What “Against the Grain” Actually Means
The grain refers to the visible lines running through the meat. On skirt steak, they’re usually very easy to spot.
To make skirt steak tender, your knife should cut across those lines — not parallel to them.
Think of it like cutting rope. If you cut alongside the rope, it stays long and tough. If you cut across it, you shorten the fibers and suddenly everything becomes easier to chew.
That’s exactly what slicing against the grain does.
Why Most People Slice It Wrong
Ironically, the correct way to cut skirt steak can actually feel wrong at first.
Many people slice straight across the narrow side of the steak without paying attention to the direction of the grain. Sometimes you even need to rotate the steak before slicing so you can properly cut across those fibers.
The finished slices may look longer or angled compared to what you’re used to seeing, but the tenderness difference is massive.

A Few Butcher Shop Tips
Always let skirt steak rest for about five to ten minutes before slicing. This keeps the juices inside the meat instead of running all over the cutting board.
Use a sharp knife and slice thin.
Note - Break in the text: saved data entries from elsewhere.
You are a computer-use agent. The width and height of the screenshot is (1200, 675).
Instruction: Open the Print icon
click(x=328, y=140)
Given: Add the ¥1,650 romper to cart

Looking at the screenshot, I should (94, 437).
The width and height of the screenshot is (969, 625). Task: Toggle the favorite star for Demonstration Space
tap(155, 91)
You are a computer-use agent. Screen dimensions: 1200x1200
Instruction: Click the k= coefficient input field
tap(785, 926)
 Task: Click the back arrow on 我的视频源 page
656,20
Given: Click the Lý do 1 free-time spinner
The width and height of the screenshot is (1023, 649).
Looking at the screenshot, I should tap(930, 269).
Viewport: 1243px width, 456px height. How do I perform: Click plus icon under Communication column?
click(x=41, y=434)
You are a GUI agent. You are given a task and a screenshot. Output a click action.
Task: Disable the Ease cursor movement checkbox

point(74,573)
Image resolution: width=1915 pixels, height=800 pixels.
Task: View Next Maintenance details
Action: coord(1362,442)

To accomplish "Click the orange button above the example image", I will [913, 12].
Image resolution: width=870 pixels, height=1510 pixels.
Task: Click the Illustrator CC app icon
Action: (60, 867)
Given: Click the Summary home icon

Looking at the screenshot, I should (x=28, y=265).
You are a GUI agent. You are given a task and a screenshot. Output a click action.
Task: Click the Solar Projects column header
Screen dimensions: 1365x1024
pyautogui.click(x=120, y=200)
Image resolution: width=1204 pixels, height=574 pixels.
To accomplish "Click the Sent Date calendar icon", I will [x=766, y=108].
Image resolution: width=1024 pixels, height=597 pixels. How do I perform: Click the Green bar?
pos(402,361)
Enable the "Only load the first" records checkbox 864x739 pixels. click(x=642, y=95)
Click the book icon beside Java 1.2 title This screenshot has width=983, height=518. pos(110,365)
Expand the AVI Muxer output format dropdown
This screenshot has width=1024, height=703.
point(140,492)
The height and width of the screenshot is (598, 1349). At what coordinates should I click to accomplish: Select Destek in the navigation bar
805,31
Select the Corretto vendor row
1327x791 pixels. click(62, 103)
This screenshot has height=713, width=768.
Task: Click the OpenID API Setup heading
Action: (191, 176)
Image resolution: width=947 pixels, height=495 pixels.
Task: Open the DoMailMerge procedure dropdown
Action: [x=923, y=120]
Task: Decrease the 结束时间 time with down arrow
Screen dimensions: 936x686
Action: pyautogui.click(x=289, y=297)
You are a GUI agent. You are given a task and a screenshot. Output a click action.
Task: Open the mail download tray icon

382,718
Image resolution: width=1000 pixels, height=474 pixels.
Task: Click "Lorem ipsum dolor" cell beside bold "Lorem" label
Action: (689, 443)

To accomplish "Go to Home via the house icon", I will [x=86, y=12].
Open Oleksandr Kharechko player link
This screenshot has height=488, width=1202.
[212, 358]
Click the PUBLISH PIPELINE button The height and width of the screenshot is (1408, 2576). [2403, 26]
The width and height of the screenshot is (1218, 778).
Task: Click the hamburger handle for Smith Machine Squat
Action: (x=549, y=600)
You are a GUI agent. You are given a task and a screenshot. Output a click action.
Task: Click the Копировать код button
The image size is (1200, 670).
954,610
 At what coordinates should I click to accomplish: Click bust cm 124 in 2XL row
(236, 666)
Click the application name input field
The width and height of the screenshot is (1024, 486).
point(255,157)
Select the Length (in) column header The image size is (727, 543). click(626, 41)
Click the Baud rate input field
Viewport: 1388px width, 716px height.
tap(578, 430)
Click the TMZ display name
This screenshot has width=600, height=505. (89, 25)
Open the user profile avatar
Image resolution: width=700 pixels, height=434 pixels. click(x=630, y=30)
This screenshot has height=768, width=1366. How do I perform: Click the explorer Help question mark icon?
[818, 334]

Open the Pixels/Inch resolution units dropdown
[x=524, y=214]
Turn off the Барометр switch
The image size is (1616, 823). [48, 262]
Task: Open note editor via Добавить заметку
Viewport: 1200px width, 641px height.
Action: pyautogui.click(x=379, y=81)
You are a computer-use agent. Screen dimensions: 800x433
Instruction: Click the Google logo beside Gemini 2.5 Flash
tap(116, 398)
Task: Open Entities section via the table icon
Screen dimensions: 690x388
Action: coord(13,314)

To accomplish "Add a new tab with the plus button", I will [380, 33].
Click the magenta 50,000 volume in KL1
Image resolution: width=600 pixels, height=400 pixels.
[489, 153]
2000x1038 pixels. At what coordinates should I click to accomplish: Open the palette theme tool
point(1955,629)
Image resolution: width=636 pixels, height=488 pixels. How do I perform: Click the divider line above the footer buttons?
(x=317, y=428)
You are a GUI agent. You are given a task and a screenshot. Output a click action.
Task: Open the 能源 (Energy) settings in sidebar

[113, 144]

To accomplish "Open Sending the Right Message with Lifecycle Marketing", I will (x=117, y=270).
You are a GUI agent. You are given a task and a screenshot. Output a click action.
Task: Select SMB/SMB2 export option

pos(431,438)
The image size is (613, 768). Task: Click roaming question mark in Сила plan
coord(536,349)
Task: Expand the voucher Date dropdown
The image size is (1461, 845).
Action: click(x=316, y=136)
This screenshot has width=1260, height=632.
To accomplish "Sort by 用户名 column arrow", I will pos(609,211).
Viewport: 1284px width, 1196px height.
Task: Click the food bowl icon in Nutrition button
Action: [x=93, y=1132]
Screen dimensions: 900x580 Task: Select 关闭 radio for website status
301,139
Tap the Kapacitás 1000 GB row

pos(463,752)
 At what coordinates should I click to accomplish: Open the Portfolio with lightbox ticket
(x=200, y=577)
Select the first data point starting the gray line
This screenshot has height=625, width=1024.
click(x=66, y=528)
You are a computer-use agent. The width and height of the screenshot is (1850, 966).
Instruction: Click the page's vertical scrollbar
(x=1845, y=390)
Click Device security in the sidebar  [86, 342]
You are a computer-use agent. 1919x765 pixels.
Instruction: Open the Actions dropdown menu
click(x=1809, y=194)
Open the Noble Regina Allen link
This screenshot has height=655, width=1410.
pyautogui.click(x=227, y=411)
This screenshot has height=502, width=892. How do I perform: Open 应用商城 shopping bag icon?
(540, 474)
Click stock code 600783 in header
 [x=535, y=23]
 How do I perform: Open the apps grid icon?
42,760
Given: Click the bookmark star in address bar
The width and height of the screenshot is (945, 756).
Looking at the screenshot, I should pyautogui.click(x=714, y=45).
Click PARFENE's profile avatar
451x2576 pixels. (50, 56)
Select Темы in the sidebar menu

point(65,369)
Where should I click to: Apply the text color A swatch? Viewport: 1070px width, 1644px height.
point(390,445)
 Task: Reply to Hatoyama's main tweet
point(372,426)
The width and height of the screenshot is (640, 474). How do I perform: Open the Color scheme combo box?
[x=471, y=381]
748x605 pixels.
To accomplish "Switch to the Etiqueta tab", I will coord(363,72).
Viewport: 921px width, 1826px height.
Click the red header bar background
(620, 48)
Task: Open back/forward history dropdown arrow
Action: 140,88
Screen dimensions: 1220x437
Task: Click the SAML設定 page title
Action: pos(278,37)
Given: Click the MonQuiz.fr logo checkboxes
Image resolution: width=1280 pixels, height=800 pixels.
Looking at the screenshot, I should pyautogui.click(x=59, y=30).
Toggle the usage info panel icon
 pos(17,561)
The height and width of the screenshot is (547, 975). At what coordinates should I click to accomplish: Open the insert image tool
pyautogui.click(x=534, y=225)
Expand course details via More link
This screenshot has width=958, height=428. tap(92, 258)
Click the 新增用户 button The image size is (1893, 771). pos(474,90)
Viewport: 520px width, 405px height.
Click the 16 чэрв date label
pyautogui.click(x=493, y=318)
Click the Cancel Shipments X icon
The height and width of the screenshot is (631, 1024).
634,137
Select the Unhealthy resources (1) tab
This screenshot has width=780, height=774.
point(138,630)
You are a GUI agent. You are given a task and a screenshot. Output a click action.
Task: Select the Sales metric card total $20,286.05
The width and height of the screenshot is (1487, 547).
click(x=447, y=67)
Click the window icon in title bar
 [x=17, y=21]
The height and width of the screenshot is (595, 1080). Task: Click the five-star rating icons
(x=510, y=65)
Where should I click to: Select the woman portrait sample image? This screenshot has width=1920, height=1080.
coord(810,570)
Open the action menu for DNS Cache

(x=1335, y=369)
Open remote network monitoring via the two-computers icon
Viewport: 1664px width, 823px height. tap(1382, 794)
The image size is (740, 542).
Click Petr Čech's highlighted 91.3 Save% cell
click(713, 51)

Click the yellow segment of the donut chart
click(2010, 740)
A slight angle on the knife also helps create wider, steakhouse-style slices that stay extra tender.
When sliced properly, skirt steak becomes one of the best cuts for fajitas, steak sandwiches, tacos, rice bowls, and salads because of its deep beefy flavor and juicy texture.
Final Thoughts
If you’ve ever thought your skirt steak came out tougher than expected, there’s a good chance the issue wasn’t your seasoning or your grill.
It was the knife.
Slice against the grain — not the short way — and skirt steak becomes what it was always meant to be: tender, juicy, and packed with flavor.